Exactly as written, reproduce the lines from the one that contains "Open the Normal - Camera 4 dropdown" through the end of the records.

* _DATASET RECORDS_
▬▬▬▬▬▬

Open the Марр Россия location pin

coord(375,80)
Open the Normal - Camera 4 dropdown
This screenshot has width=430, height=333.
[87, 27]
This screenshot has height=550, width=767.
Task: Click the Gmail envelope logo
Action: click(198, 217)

▬▬▬▬▬▬

* _RESULT FOR THIS TASK_
Open the Normal - Camera 4 dropdown
This screenshot has width=430, height=333.
[87, 27]
This screenshot has height=550, width=767.
Task: Click the Gmail envelope logo
Action: click(198, 217)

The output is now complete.